• --- spoiler ---

    erdoğan'a küfür ettiği storiler, türkiye'nin "nazi almanyası"ndan daha beter olduğuna ilişkin açıklamaları filan boşa değil. siyasi sebeplerle ülkeme dönemiyorum bana kollarınızı açın ayağı yapıyor almanya'ya. siyasi iltica edecek güya..

    --- spoiler ---

    cahillikten oleceksiniz lan artik. yazmak zorunda misiniz? para mi veriyorlar?

    ıltica edecek olsa elinde zaten 1000 tane sebep olan sanatçıdir. siz ne saniyorsunuz mesela illa iskence gormek falan mi lazim? ki hurriyetin keyfi kisitlanmasi da bir iskencedir ama neyse.

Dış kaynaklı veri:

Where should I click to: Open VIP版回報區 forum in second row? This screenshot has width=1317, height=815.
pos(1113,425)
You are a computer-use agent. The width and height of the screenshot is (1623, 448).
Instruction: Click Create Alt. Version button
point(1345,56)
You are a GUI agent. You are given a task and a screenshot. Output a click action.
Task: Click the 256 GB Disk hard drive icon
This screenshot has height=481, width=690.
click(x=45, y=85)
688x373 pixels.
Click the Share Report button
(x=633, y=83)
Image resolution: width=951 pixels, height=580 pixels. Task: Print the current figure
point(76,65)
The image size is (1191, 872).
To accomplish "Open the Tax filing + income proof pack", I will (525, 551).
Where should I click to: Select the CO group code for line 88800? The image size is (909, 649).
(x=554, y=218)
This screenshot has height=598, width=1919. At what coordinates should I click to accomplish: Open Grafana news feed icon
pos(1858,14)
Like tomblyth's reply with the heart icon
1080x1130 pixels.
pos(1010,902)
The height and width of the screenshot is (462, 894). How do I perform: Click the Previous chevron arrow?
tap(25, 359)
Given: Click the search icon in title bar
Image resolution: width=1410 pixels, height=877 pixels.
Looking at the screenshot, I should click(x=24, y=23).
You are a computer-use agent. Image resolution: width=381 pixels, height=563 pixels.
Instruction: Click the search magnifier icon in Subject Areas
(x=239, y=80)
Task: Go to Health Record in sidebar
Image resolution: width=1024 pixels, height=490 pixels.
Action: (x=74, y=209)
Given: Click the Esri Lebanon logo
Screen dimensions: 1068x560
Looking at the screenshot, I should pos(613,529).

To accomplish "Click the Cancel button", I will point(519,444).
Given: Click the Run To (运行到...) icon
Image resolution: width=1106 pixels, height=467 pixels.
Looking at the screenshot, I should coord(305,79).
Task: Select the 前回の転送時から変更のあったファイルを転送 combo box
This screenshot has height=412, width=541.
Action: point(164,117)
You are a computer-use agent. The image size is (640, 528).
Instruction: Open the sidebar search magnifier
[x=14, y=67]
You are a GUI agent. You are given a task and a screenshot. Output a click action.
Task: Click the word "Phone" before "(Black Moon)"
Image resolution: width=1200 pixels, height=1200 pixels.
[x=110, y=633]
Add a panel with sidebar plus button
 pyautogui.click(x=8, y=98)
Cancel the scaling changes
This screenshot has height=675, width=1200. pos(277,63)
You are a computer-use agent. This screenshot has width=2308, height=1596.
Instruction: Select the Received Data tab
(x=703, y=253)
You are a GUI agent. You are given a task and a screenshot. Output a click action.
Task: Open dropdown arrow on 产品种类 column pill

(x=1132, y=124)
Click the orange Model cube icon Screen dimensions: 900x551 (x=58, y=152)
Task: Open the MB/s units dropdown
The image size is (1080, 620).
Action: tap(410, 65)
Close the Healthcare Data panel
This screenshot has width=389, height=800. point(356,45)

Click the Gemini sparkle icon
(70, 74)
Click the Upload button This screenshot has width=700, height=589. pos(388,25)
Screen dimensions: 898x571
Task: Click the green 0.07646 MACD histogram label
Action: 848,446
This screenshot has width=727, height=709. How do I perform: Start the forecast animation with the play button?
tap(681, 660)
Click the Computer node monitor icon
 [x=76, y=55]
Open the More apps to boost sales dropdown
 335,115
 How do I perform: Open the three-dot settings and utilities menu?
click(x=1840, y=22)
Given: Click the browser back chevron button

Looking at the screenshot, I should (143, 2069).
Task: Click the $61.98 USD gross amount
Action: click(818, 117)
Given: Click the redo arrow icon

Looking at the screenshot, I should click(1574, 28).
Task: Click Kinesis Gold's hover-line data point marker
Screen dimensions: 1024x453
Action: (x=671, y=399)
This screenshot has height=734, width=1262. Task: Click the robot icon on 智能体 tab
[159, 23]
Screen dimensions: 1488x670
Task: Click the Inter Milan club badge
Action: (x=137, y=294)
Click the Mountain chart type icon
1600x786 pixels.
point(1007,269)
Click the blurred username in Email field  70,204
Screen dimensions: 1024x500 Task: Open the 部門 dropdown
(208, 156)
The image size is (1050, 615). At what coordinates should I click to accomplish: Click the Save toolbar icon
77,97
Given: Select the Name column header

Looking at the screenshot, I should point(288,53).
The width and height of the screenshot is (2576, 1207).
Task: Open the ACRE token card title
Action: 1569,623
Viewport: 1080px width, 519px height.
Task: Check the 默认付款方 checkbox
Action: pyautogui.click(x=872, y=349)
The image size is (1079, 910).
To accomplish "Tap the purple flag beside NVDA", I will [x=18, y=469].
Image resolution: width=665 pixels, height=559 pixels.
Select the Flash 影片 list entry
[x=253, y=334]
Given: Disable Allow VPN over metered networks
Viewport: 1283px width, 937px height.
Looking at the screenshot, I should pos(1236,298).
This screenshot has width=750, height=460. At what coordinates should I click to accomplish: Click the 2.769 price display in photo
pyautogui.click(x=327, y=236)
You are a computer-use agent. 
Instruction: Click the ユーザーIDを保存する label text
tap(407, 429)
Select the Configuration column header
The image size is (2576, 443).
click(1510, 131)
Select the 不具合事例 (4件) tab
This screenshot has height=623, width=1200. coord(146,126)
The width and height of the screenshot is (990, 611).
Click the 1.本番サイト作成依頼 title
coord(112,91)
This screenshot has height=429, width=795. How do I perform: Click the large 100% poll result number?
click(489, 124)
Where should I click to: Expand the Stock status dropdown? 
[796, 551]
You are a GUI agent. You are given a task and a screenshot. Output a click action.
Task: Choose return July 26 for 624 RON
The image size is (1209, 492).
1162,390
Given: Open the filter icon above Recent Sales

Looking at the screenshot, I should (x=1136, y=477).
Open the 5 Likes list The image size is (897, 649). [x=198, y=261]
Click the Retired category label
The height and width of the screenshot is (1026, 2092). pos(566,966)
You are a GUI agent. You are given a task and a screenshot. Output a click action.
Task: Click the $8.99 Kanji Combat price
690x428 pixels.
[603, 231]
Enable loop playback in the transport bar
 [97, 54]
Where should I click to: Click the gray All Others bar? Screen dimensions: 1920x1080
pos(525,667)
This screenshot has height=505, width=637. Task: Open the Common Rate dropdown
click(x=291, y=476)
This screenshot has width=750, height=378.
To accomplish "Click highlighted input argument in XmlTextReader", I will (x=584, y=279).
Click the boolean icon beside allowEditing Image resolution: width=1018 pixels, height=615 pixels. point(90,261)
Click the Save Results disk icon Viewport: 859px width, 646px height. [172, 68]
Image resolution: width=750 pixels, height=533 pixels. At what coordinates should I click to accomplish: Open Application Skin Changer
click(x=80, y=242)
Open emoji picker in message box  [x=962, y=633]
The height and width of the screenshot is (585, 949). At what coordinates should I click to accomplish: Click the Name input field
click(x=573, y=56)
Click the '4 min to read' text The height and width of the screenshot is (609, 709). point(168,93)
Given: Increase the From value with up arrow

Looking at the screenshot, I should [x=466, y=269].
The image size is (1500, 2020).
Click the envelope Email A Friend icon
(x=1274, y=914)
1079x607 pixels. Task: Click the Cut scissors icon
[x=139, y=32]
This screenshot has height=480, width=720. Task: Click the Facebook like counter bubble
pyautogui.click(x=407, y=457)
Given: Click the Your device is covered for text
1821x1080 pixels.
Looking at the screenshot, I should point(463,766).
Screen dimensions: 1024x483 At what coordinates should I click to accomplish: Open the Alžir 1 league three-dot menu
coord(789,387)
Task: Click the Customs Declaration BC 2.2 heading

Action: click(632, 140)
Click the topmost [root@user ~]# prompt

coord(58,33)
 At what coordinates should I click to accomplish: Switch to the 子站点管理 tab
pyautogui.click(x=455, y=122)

    almanya'da muhtemelen "sanatci" vizesiyle bulunuyordur. urettiginiz eserler karsiliginda siz de aylik 1200 euro (degismis olabilir) kazandiginizi belgelerseniz hemen yarin siz de almanya'dan bu vizeyi alabilirsiniz. simdi ezhel 1200 euro kazanmiyor mudur ayda? bence kazaniyordur da siz daha iyi bilirsiniz tabii.

    soylediklerine de sonuna kadar katiliyorum. yalniz ben almanya'da hicbir zaman "ya turkiye sizin bildiginiz gibi bir ulke degil" demedim. fikrimi soran olursa her zaman "daha da beter" oldugunu soyledim. ya her seyi gec ciddi ciddi bu suleyman soylu'nun hala gorevde kalmasini bir almana anlatabileceginizi mi saniyorsunuz? karakolda adam ölüyor, orada da ölür de, valiligin "yalan" aciklama yapabilecegine inaniyor musunuz? 12'den sonra muzik kisitlamasi gibi bir sacmalik cikarmayi deneyen olursa onu o bundestag'in d harfine ayaklarindan asmayacaklarini mi saniyorsunuz?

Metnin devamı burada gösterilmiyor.